• [TASK BRIEF]
The full set of entries is to be returned word for word.

• [Dataset entries]
..........

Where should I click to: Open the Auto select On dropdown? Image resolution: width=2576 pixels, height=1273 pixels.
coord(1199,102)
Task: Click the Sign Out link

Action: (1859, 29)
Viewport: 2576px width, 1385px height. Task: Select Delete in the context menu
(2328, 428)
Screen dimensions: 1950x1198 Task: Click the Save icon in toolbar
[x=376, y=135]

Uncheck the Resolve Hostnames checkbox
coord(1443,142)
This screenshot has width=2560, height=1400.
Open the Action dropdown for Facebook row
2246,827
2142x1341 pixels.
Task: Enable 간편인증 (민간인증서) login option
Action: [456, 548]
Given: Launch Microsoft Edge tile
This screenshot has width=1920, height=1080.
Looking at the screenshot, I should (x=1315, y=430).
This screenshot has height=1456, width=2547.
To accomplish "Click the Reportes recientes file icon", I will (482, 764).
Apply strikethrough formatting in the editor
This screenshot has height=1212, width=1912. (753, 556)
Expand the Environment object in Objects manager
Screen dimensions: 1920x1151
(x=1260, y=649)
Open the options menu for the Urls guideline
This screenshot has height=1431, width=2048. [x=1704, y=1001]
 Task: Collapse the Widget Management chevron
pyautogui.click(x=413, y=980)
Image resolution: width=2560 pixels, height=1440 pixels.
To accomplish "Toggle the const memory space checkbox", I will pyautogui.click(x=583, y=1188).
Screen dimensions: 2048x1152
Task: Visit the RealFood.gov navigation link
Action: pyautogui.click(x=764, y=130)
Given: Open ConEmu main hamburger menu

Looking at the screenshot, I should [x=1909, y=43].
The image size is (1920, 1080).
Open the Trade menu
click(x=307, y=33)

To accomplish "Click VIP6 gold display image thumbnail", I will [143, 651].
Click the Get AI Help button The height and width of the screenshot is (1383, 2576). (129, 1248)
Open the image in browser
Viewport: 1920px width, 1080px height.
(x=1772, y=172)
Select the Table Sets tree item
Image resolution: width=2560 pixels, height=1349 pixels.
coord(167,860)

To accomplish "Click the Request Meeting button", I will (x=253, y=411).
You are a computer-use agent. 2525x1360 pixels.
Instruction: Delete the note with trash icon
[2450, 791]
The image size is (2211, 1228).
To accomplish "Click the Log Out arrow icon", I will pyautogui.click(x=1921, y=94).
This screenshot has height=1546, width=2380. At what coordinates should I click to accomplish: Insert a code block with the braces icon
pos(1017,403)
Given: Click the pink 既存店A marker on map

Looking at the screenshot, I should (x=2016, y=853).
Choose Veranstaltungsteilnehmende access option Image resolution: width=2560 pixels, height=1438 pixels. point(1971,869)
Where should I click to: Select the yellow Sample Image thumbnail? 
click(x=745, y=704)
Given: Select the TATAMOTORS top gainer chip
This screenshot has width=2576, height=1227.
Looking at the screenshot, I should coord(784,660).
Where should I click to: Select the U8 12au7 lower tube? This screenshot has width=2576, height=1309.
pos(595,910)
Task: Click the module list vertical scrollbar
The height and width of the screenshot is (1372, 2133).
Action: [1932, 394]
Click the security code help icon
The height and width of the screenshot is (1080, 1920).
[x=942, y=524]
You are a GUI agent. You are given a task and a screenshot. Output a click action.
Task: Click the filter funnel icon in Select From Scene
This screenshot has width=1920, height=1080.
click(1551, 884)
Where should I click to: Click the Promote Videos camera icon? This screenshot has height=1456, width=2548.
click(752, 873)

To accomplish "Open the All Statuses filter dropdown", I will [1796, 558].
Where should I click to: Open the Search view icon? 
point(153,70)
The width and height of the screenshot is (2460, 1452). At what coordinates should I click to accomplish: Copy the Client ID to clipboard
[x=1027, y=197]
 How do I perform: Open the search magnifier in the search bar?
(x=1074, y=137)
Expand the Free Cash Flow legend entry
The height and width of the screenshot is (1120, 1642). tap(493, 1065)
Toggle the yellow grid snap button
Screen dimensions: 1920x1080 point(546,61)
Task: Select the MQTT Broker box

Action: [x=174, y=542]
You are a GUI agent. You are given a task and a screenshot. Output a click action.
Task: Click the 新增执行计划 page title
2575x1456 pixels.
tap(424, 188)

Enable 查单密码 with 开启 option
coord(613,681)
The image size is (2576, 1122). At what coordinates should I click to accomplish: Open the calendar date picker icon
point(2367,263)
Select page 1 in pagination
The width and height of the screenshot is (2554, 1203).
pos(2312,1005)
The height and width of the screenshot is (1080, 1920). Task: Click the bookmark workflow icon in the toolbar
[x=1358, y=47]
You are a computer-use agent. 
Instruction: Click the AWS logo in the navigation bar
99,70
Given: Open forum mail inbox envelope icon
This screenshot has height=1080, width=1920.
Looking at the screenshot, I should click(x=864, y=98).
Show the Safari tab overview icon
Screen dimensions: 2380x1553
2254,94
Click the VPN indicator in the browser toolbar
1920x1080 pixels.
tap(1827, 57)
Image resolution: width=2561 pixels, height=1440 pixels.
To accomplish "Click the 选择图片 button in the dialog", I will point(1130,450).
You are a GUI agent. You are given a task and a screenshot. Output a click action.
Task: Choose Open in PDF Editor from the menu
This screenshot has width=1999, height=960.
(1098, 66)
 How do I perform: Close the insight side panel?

..........

• [RESULT OF THIS TASK]
Where should I click to: Open the Auto select On dropdown? Image resolution: width=2576 pixels, height=1273 pixels.
coord(1199,102)
Task: Click the Sign Out link

Action: (1859, 29)
Viewport: 2576px width, 1385px height. Task: Select Delete in the context menu
(2328, 428)
Screen dimensions: 1950x1198 Task: Click the Save icon in toolbar
[x=376, y=135]

Uncheck the Resolve Hostnames checkbox
coord(1443,142)
This screenshot has width=2560, height=1400.
Open the Action dropdown for Facebook row
2246,827
2142x1341 pixels.
Task: Enable 간편인증 (민간인증서) login option
Action: [456, 548]
Given: Launch Microsoft Edge tile
This screenshot has width=1920, height=1080.
Looking at the screenshot, I should (x=1315, y=430).
This screenshot has height=1456, width=2547.
To accomplish "Click the Reportes recientes file icon", I will (482, 764).
Apply strikethrough formatting in the editor
This screenshot has height=1212, width=1912. (753, 556)
Expand the Environment object in Objects manager
Screen dimensions: 1920x1151
(x=1260, y=649)
Open the options menu for the Urls guideline
This screenshot has height=1431, width=2048. [x=1704, y=1001]
 Task: Collapse the Widget Management chevron
pyautogui.click(x=413, y=980)
Image resolution: width=2560 pixels, height=1440 pixels.
To accomplish "Toggle the const memory space checkbox", I will pyautogui.click(x=583, y=1188).
Screen dimensions: 2048x1152
Task: Visit the RealFood.gov navigation link
Action: pyautogui.click(x=764, y=130)
Given: Open ConEmu main hamburger menu

Looking at the screenshot, I should [x=1909, y=43].
The image size is (1920, 1080).
Open the Trade menu
click(x=307, y=33)

To accomplish "Click VIP6 gold display image thumbnail", I will [143, 651].
Click the Get AI Help button The height and width of the screenshot is (1383, 2576). (129, 1248)
Open the image in browser
Viewport: 1920px width, 1080px height.
(x=1772, y=172)
Select the Table Sets tree item
Image resolution: width=2560 pixels, height=1349 pixels.
coord(167,860)

To accomplish "Click the Request Meeting button", I will (x=253, y=411).
You are a computer-use agent. 2525x1360 pixels.
Instruction: Delete the note with trash icon
[2450, 791]
The image size is (2211, 1228).
To accomplish "Click the Log Out arrow icon", I will pyautogui.click(x=1921, y=94).
This screenshot has height=1546, width=2380. At what coordinates should I click to accomplish: Insert a code block with the braces icon
pos(1017,403)
Given: Click the pink 既存店A marker on map

Looking at the screenshot, I should (x=2016, y=853).
Choose Veranstaltungsteilnehmende access option Image resolution: width=2560 pixels, height=1438 pixels. point(1971,869)
Where should I click to: Select the yellow Sample Image thumbnail? 
click(x=745, y=704)
Given: Select the TATAMOTORS top gainer chip
This screenshot has width=2576, height=1227.
Looking at the screenshot, I should coord(784,660).
Where should I click to: Select the U8 12au7 lower tube? This screenshot has width=2576, height=1309.
pos(595,910)
Task: Click the module list vertical scrollbar
The height and width of the screenshot is (1372, 2133).
Action: [1932, 394]
Click the security code help icon
The height and width of the screenshot is (1080, 1920).
[x=942, y=524]
You are a GUI agent. You are given a task and a screenshot. Output a click action.
Task: Click the filter funnel icon in Select From Scene
This screenshot has width=1920, height=1080.
click(1551, 884)
Where should I click to: Click the Promote Videos camera icon? This screenshot has height=1456, width=2548.
click(752, 873)

To accomplish "Open the All Statuses filter dropdown", I will [1796, 558].
Where should I click to: Open the Search view icon? 
point(153,70)
The width and height of the screenshot is (2460, 1452). At what coordinates should I click to accomplish: Copy the Client ID to clipboard
[x=1027, y=197]
 How do I perform: Open the search magnifier in the search bar?
(x=1074, y=137)
Expand the Free Cash Flow legend entry
The height and width of the screenshot is (1120, 1642). tap(493, 1065)
Toggle the yellow grid snap button
Screen dimensions: 1920x1080 point(546,61)
Task: Select the MQTT Broker box

Action: [x=174, y=542]
You are a GUI agent. You are given a task and a screenshot. Output a click action.
Task: Click the 新增执行计划 page title
2575x1456 pixels.
tap(424, 188)

Enable 查单密码 with 开启 option
coord(613,681)
The image size is (2576, 1122). At what coordinates should I click to accomplish: Open the calendar date picker icon
point(2367,263)
Select page 1 in pagination
The width and height of the screenshot is (2554, 1203).
pos(2312,1005)
The height and width of the screenshot is (1080, 1920). Task: Click the bookmark workflow icon in the toolbar
[x=1358, y=47]
You are a computer-use agent. 
Instruction: Click the AWS logo in the navigation bar
99,70
Given: Open forum mail inbox envelope icon
This screenshot has height=1080, width=1920.
Looking at the screenshot, I should click(x=864, y=98).
Show the Safari tab overview icon
Screen dimensions: 2380x1553
2254,94
Click the VPN indicator in the browser toolbar
1920x1080 pixels.
tap(1827, 57)
Image resolution: width=2561 pixels, height=1440 pixels.
To accomplish "Click the 选择图片 button in the dialog", I will point(1130,450).
You are a GUI agent. You are given a task and a screenshot. Output a click action.
Task: Choose Open in PDF Editor from the menu
This screenshot has width=1999, height=960.
(1098, 66)
 How do I perform: Close the insight side panel?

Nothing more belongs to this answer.